Source text: Begin

Otolaryngologists or ENT doctors provide treatments for sleep apnea, a condition that is caused by problems with breathing while you sleep. It is frequently caused by obstructions in the nose or throat.
ENTs are sometimes able to stop sleep apnea through the use of highly targeted surgical procedures. ENTs are not just clinicians, but also surgeons.
Nasal Obstruction Causing Sleep Apnea
Many people don’t breathe properly through their nasal passages and don’t even realize it. Sleep apnea treatment starts with assessing your breathing.
The doctor will examine your nose and nasal passages and may use an endoscope to see the interior of your sinuses and nose. Imaging may also be required.
If the doctor discovers a nasal obstruction, they can perform surgery to bring fast and permanent relief.
Balloon Sinuplasty is a surgery that is minimally invasive and is usually perfect for mild sleep apnea. The ENT performs the procedure in the office using local anesthesia.

Source text: End

Using the information:
a: Summarize the text on ENT treatment of sleep apnea in two sentences.
b: According to the text on ENT treatment of sleep apnea, what ways may the doctor use to assess a patient's breathing? List all of them.
c: Resume the text on ENT treatment of sleep apnea, starting right after its last sentence.

Extracted records: Begin

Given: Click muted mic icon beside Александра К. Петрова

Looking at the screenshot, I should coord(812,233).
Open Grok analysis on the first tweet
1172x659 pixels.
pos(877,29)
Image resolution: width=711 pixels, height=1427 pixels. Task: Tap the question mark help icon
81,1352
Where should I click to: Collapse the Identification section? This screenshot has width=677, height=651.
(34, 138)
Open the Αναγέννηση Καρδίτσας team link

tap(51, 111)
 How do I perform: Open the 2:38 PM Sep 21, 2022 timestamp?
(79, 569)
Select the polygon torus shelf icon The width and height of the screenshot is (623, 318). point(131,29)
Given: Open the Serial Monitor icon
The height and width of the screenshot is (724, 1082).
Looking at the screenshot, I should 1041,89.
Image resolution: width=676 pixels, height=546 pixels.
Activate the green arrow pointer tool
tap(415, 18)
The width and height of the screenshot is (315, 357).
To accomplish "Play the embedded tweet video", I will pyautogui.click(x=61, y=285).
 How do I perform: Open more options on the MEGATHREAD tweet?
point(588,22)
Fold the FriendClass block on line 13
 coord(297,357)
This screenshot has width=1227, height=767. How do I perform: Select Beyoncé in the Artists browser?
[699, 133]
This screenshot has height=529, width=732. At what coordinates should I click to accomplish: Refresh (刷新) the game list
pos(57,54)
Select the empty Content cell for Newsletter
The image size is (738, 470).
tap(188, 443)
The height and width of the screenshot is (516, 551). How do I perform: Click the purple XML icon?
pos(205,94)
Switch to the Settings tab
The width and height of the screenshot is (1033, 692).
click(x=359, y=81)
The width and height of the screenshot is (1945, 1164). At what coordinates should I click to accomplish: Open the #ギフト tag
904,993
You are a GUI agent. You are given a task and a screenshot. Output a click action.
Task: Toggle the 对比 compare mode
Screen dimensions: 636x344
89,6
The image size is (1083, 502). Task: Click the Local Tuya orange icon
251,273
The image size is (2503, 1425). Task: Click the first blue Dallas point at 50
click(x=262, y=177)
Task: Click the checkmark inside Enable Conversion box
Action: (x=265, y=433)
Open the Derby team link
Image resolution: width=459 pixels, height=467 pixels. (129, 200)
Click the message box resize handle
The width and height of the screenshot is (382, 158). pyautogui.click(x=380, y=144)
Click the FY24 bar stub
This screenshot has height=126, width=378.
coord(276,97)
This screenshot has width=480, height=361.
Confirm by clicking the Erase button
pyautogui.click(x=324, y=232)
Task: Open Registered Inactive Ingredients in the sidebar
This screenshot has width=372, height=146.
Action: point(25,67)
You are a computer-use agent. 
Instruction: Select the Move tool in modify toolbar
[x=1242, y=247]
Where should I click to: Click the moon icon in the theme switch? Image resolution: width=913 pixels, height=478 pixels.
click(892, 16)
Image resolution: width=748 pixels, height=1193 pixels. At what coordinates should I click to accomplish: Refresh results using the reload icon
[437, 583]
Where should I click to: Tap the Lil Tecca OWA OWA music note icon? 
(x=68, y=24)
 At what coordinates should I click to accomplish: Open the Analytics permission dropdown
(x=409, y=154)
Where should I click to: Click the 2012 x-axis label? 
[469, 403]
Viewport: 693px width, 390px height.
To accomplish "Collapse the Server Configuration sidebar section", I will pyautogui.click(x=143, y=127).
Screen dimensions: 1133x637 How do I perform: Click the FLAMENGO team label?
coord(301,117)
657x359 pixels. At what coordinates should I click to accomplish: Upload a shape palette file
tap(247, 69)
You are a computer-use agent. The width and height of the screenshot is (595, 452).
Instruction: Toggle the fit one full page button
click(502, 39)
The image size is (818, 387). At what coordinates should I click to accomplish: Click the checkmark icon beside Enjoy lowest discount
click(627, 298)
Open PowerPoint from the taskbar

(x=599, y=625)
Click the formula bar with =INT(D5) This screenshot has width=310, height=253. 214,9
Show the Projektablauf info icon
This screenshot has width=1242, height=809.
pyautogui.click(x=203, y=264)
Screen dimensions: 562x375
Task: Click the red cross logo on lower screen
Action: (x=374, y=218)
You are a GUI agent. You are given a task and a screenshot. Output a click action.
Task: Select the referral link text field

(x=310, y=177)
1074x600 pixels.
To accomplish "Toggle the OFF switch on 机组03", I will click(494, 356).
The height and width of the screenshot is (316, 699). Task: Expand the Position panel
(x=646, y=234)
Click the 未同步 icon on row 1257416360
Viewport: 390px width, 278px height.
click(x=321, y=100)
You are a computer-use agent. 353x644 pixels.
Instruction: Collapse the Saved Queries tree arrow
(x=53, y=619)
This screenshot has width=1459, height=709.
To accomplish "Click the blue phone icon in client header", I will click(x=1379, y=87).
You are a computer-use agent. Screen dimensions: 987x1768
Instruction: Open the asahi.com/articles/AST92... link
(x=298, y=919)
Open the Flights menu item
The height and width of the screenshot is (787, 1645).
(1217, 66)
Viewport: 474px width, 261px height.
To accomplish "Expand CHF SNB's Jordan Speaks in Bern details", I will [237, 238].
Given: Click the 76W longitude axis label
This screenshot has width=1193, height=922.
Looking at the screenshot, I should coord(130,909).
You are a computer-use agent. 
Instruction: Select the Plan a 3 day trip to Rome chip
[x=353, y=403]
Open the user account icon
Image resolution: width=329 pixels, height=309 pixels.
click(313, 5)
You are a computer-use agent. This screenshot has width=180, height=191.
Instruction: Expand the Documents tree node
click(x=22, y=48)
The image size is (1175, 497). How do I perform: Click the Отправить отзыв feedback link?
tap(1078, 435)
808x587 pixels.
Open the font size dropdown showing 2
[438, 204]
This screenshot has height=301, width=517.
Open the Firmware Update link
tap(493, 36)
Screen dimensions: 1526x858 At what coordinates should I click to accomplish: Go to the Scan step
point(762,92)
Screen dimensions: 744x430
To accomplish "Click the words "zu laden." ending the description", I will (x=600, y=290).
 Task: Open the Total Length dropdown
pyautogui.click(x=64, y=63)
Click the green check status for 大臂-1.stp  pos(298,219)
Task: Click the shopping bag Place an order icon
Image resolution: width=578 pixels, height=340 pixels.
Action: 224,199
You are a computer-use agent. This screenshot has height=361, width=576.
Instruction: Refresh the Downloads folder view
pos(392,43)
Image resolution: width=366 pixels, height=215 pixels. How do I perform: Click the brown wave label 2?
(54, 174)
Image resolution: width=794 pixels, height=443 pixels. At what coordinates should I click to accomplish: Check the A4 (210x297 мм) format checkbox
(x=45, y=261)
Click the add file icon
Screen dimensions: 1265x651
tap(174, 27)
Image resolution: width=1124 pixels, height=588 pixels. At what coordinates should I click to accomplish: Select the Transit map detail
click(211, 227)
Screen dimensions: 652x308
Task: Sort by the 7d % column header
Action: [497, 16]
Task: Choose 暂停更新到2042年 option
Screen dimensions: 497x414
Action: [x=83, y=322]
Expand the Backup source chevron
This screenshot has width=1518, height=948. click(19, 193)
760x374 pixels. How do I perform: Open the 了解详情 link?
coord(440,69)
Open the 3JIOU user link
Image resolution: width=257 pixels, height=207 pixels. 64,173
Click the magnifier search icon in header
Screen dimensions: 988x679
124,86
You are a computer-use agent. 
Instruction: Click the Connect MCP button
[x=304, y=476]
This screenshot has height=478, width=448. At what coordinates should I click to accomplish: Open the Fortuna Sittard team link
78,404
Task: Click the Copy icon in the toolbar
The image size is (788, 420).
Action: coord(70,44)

Extracted records: End

Written responses:
a: Sleep apnea is often caused by obstructions in the nose or throat, and ENT doctors, who are surgeons as well as clinicians, can sometimes stop it with targeted surgery. Treatment starts with assessing breathing, and if a nasal obstruction is found, surgery such as minimally invasive Balloon Sinuplasty, done in the office under local anesthesia, can bring fast and permanent relief.

b:
- Examining the nose and nasal passages
- Using an endoscope to see the interior of the sinuses and nose
- Imaging

c:
The downtime is minimal, and recovery is fast. A small balloon-like device is inserted into the nasal passage using an endoscope. The balloon gets inflated and opens the passages, so the obstruction is removed.
Normally your nose should be divided into two nostrils by a straight septum. If an injury or defect at birth causes the septum to be less than straight, you have a deviated septum. This can cause problems with airflow and make it difficult to breathe, especially if you are reclining or sleeping on your side.
A septoplasty returns the septum into the proper position, so you are able to breathe correctly through your nose.
Functional Endoscopic Sinus Surgery
Functional Endoscopic Sinus Surgery, also called FESS is used to remove nasal polyps, grape-like tissue growths that restrict breathing day and night.
These polyps can occur in the nasal passages or sinus cavities. An endoscope is used to remove the polyps and the recovery time is very short.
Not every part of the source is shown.